The workshop was part of the pre-event activities building towards the annual SEI Science Forum that brought together over 45 participants drawn from different communities of practice to learn more about water security and modelling using the WEAP tool and share their experiences on how the tool has aided in informing decisions and policies formulation. The theme of this year’s forum is environmental governance and diplomacy in the post-globalization era.
The forum was held today October 15, 2019. The participants had the opportunity to gain hands-on experience with WEAP model and to play an online “serious” game based on a WEAP model developed for Southeast Asia. Through the sharing of experiences and a participatory discussion, the workshop sought to connect current and future WEAP users to create a community of practice in Africa using WEAP in-classroom settings, for research and to inform policy and the public with linkages of the model to water policy. The tool is currently being used in over 180 countries at local, regional and global levels to support in policy formulation and decision-making processes. It can handle large volumes of datasets and run different scenarios, which allows the users to test different policy options and create different scenarios.

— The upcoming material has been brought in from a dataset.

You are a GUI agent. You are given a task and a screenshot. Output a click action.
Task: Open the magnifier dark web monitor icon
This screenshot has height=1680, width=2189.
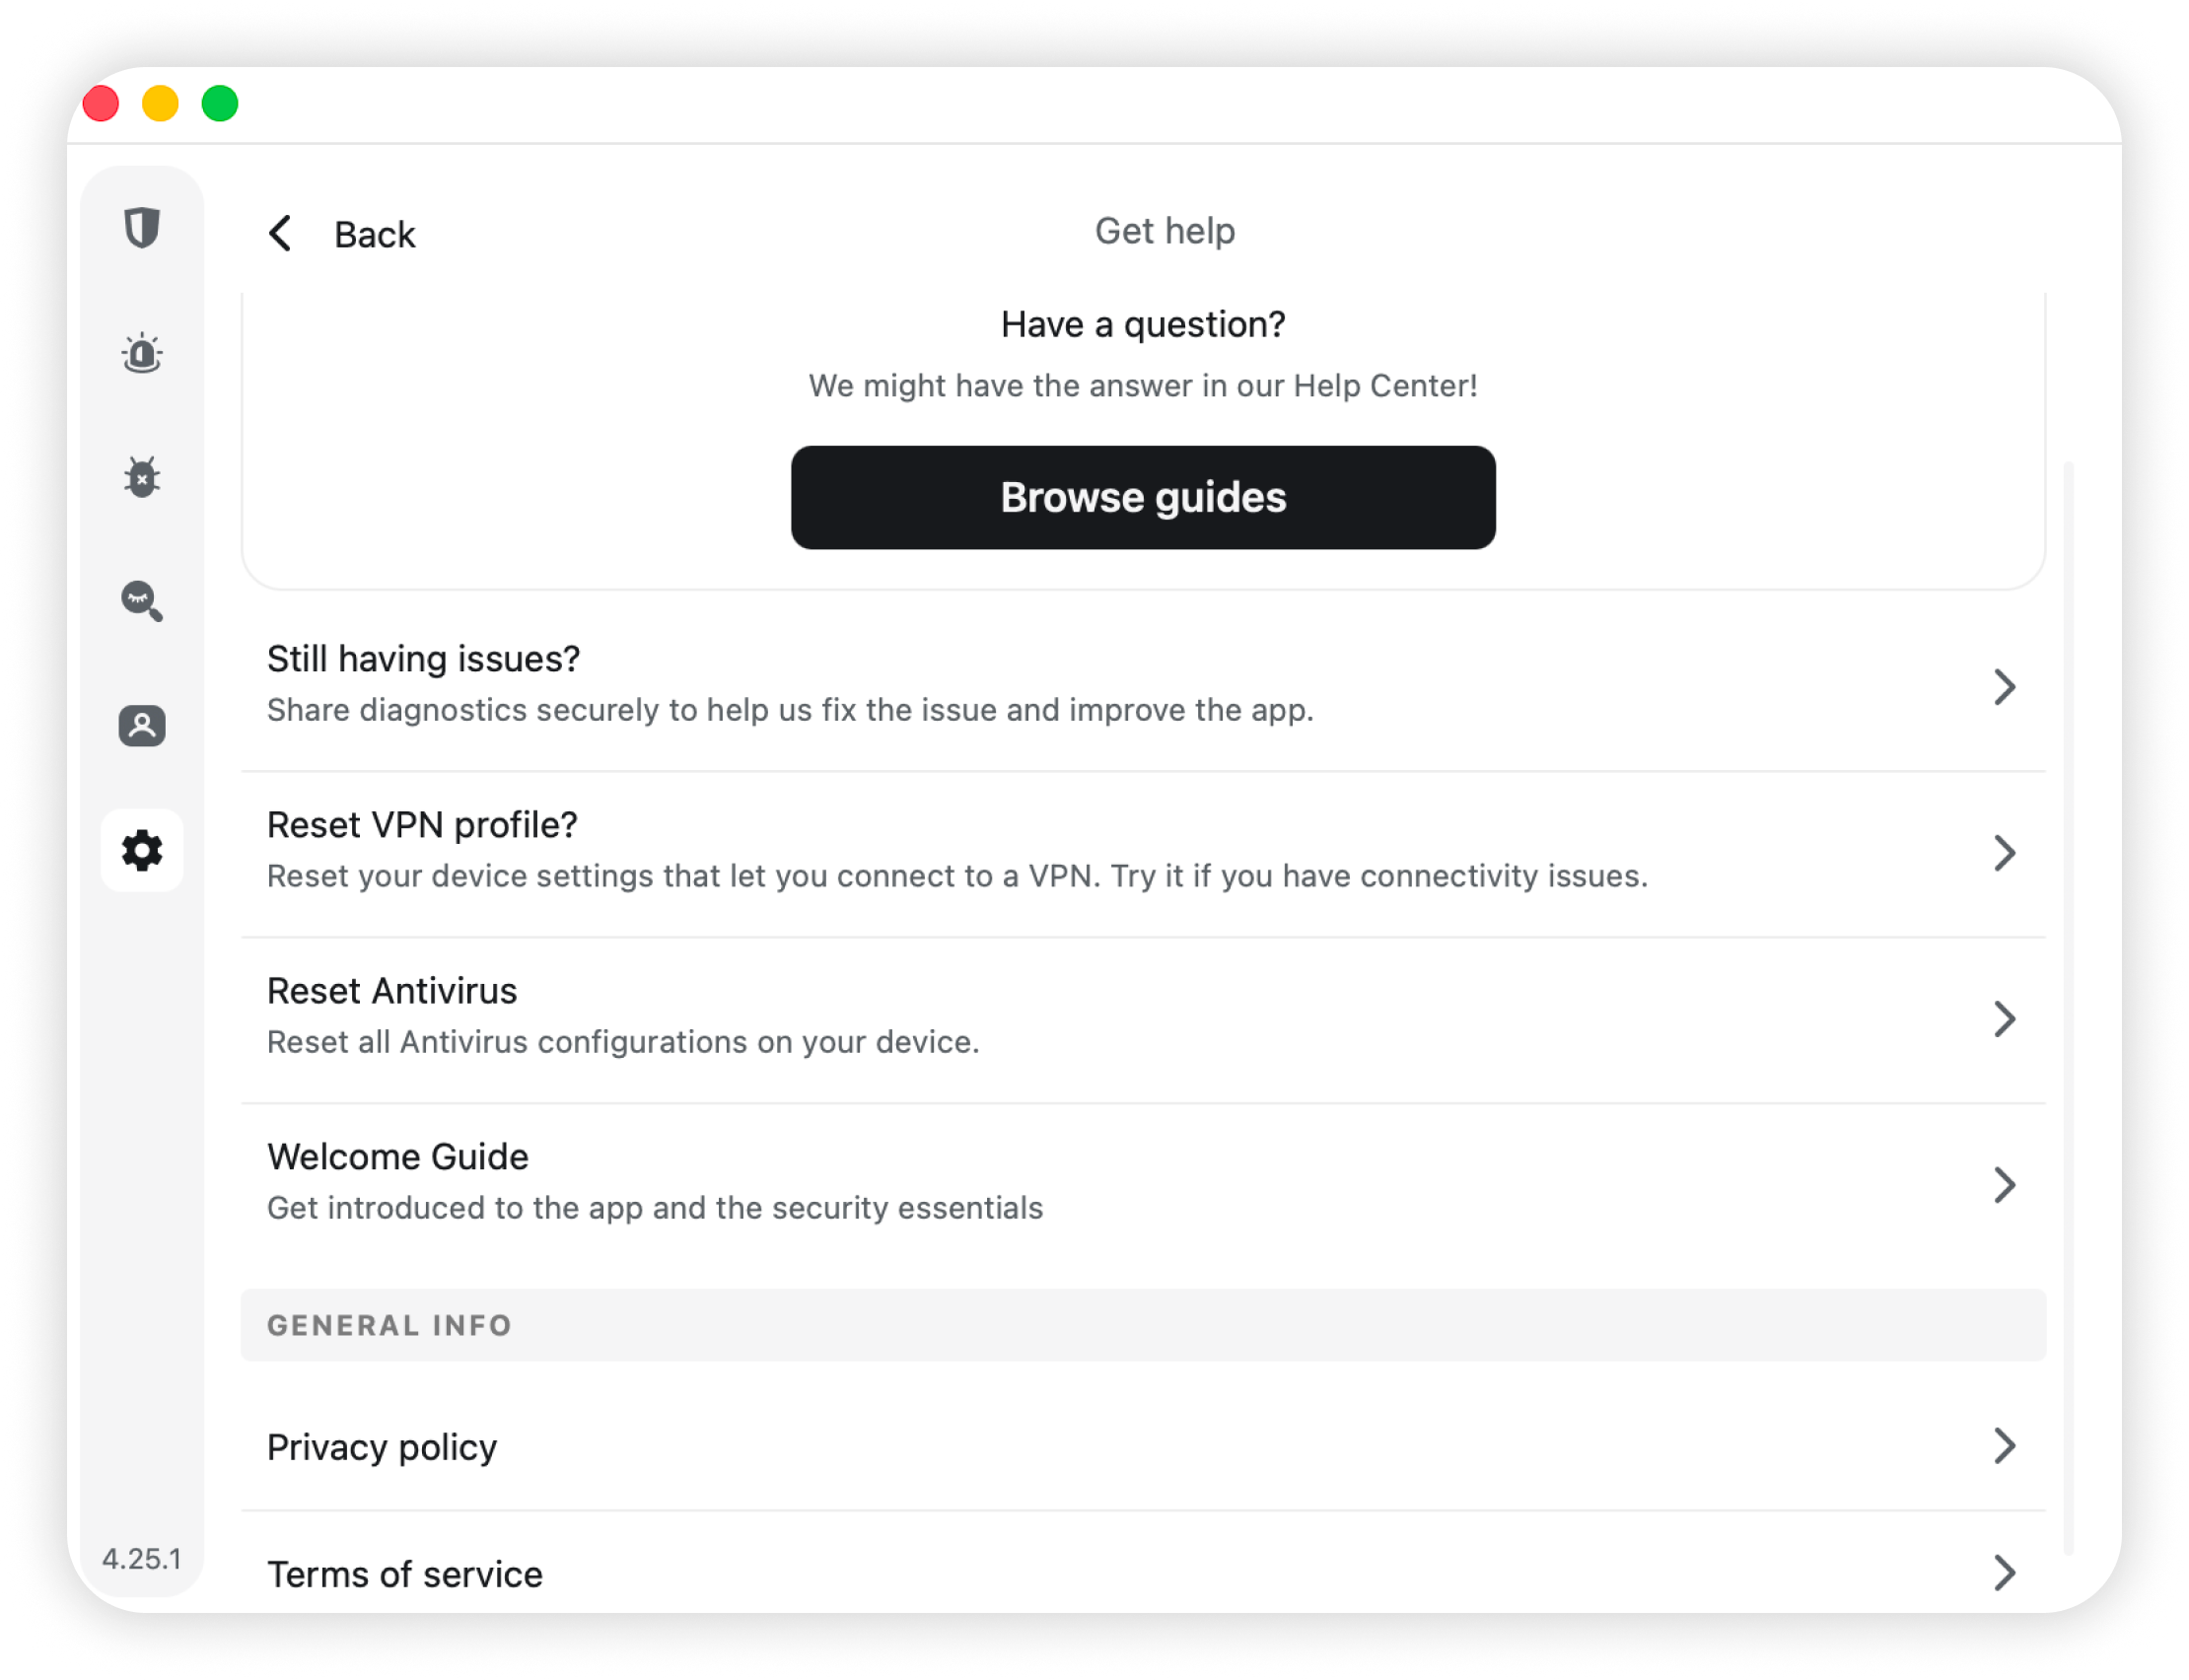(x=142, y=601)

Speaking during the event, Gordon Mumbo, the Team Leader for the Sustainable Water Management for the Mara River Basin, established how the tool has played a crucial role in the development of water allocation planning process in the lower Mara Basin in Tanzania. “The tool has aided the project in understanding the water use from different sources and the possible gaps in future. It plays an essential role in the effective management of water resources through water allocation models and provision of data for evidence-based policymaking process,” noted Mumbo. The Mara river has multiple uses – including domestic, agricultural, livestock, tourism, wildlife, mining, among others. The changing climate and population growth could potentially constrain the ability of the river to meet the current and future needs, a complexity that the USAID-funded Sustainable Water Partnership (SWP) led by Winrock International with SEI as a strategic partner aims to address through the Sustainable Water for Mara River basin. The hydrological models for Mara basin that were developed using WEAP tool have the ability to predict future water security and gaps in the basin under various future scenarios.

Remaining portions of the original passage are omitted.